Segundo o delegado Carlos Augusto Guimarães, uma bolsa de viagem com celulares das vítimas foi localizada no imóvel da família, o que reforça a teoria da fuga planejada. “Ele se mostrou insatisfeito com a proibição dos pais e mencionou que conheceu a namorada em jogos online”, afirmou o delegado.

O caso veio à tona quando a avó paterna do adolescente procurou a delegacia para registrar o desaparecimento da família. O neto a acompanhou e contou que o irmão pequeno teria se engasgado com vidro, sendo levado pelos pais a um hospital por meio de carro de aplicativo. Nenhuma unidade médica, no entanto, registrou entrada com os nomes das vítimas.

Diante das contradições, a polícia realizou perícia na residência e encontrou manchas de sangue, roupas queimadas e, principalmente, um forte odor de decomposição vindo da cisterna. Lá estavam os corpos dos pais e do irmão de apenas três anos.

Durante o depoimento, o adolescente revelou detalhes frios do crime: deu um tiro na cabeça dos pais e um no pescoço do irmão, dizendo que matou o menino para poupá-lo de ficar órfão. A arma usada estava escondida embaixo do colchão do casal e, após os assassinatos, ele usou produto de limpeza para deslizar os corpos até a cisterna, a poucos metros do quarto.

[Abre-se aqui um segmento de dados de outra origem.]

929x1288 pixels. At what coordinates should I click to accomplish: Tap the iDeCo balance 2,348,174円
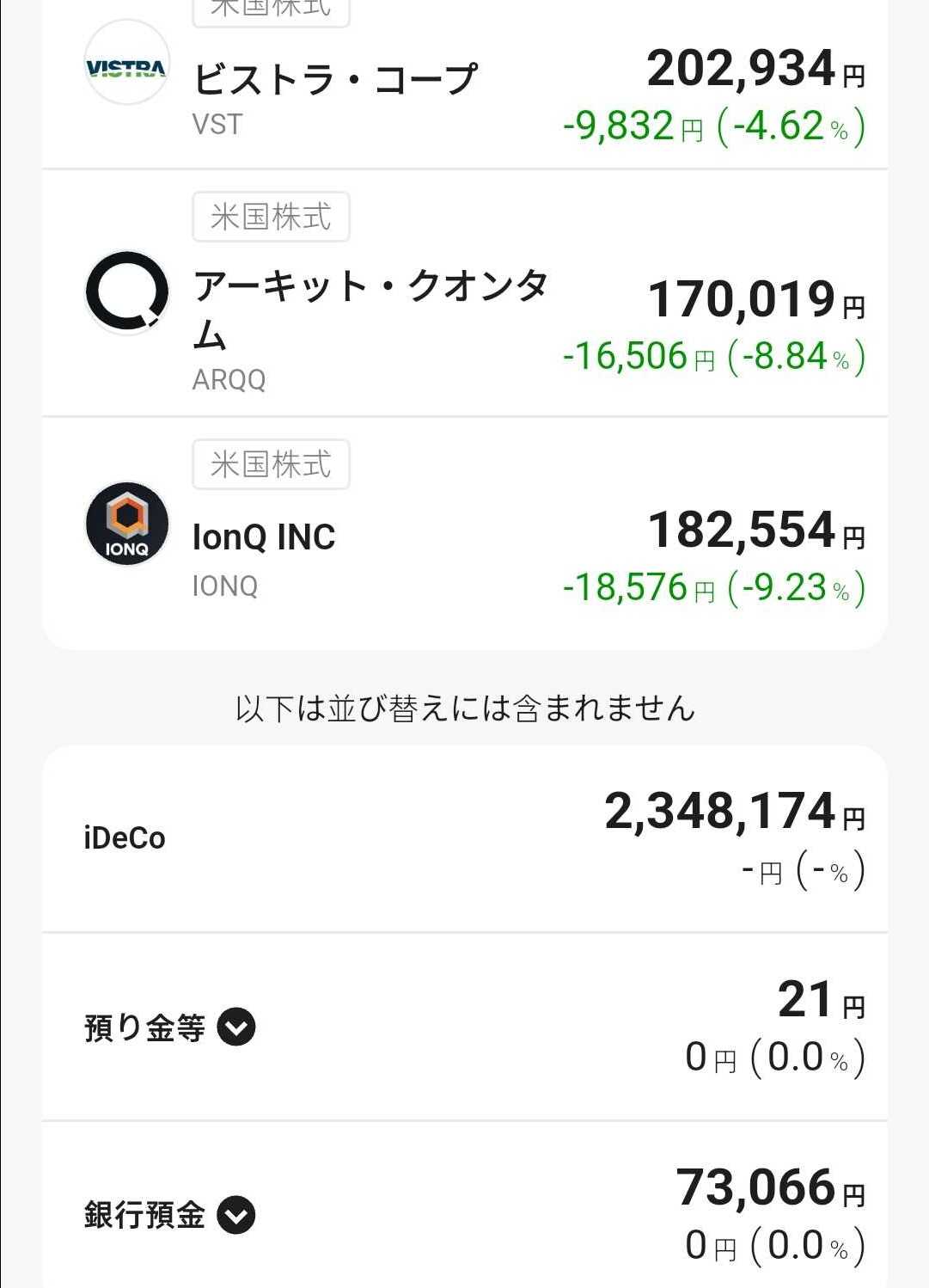click(735, 811)
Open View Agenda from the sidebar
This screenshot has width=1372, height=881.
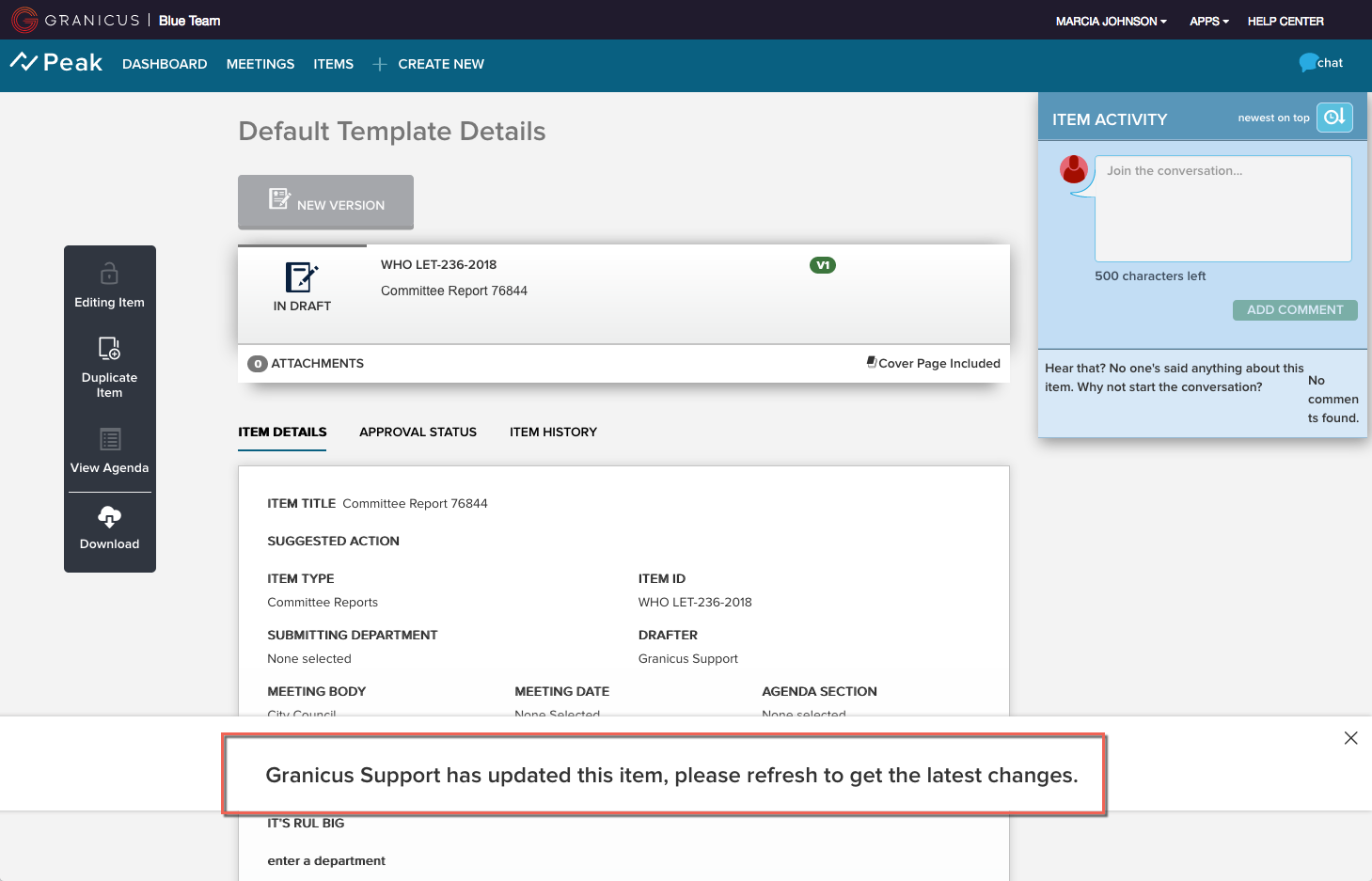[x=109, y=451]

O revólver foi encontrado na casa da avó, que relatou ter recolhido a arma por precaução, sem saber dos assassinatos. A polícia não vê indícios de que ela tenha envolvimento direto no caso.

“O adolescente não demonstrou remorso. Disse que faria tudo de novo. Se autoafirmava como homem, falava com frieza, raciocínio rápido. É um comportamento que pode indicar traços de psicopatia”, concluiu o delegado.

Ele responderá por ato infracional análogo a triplo homicídio e ocultação de cadáver. A investigação continua para esclarecer todas as circunstâncias do crime.